- [Stored data]:

-=-=-=-=-

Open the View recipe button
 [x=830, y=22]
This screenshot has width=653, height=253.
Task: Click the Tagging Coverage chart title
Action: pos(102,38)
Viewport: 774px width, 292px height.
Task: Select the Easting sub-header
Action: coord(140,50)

-=-=-=-=-

Every entry must appear in the answer exactly as written.

- [Answer for the task]:
Open the View recipe button
 [x=830, y=22]
This screenshot has width=653, height=253.
Task: Click the Tagging Coverage chart title
Action: pos(102,38)
Viewport: 774px width, 292px height.
Task: Select the Easting sub-header
Action: coord(140,50)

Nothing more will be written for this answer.